[[ Supplied information, beginning ]]

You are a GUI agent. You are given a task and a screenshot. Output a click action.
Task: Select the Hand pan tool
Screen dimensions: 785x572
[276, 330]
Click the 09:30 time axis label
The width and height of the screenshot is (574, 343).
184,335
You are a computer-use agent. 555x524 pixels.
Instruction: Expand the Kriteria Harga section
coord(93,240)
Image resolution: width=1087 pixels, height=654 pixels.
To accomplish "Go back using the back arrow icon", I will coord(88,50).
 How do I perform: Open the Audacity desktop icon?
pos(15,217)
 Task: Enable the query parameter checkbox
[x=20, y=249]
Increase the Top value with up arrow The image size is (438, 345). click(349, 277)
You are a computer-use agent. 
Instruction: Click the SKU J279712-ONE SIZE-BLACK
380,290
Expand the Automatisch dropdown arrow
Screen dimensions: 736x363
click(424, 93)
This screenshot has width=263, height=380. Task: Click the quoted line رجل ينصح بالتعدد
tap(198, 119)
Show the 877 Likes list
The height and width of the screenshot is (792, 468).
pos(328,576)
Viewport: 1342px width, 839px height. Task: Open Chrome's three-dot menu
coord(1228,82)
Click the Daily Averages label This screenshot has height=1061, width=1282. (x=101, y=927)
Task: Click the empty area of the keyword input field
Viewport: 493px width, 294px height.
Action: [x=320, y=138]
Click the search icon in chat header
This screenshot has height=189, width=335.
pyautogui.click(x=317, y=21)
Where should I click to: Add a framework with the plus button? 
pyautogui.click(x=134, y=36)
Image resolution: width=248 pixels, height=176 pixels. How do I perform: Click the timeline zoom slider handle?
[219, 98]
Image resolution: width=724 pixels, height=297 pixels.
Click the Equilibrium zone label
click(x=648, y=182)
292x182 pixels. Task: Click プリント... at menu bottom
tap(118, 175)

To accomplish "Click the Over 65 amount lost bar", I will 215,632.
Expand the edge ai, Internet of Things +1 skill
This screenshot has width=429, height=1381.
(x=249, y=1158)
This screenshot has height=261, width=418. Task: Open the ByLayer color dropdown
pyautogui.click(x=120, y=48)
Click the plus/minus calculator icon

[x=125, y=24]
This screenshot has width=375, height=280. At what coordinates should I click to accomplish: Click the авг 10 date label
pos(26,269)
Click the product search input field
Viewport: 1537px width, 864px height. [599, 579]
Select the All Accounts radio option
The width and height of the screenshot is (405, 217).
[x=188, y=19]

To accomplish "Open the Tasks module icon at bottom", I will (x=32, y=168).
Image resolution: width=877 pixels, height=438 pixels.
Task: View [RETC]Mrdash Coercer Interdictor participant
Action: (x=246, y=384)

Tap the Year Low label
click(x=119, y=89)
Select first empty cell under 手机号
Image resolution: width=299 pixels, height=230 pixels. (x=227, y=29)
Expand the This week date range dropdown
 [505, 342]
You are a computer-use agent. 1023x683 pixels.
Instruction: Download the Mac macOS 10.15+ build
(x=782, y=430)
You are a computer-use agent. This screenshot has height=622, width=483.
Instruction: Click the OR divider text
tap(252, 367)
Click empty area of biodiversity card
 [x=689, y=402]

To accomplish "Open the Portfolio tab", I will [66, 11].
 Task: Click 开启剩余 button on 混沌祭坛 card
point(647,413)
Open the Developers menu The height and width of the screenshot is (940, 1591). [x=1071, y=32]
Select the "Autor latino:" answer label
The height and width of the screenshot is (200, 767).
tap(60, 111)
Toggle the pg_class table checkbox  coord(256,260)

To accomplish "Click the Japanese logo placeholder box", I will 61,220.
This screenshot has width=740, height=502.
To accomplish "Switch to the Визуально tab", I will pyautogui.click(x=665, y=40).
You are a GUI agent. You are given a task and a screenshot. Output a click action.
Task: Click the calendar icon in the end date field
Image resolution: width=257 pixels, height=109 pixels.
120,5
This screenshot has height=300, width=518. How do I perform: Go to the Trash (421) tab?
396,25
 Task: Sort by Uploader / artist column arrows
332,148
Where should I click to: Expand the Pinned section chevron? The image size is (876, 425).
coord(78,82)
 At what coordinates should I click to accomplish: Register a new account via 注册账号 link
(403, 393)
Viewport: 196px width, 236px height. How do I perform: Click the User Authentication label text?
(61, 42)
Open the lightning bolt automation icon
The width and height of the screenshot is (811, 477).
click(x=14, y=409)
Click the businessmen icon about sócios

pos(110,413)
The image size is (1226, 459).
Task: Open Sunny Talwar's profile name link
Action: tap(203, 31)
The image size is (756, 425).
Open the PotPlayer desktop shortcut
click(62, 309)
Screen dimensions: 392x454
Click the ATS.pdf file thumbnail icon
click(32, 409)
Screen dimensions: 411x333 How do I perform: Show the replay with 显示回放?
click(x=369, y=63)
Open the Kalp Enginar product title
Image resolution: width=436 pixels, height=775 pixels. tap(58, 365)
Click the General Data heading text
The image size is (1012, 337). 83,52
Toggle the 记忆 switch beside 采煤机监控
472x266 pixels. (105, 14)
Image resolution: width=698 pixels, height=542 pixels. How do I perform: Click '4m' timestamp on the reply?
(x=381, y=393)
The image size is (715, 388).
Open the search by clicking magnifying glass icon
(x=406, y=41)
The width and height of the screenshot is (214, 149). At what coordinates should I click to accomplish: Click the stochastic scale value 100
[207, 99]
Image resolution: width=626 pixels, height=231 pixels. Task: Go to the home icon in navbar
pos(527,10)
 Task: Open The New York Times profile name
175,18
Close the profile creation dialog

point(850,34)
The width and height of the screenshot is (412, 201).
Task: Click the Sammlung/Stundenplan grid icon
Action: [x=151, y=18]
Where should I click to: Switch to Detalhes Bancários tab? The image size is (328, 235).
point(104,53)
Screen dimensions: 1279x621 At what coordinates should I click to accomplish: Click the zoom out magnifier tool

[[ Supplied information, end ]]

Each line of the records that contains the string "computer" must be copied.

You are a computer-use agent. 555x524 pixels.
You are a computer-use agent. 
You are a computer-use agent. 1023x683 pixels.
You are a computer-use agent. This screenshot has height=622, width=483.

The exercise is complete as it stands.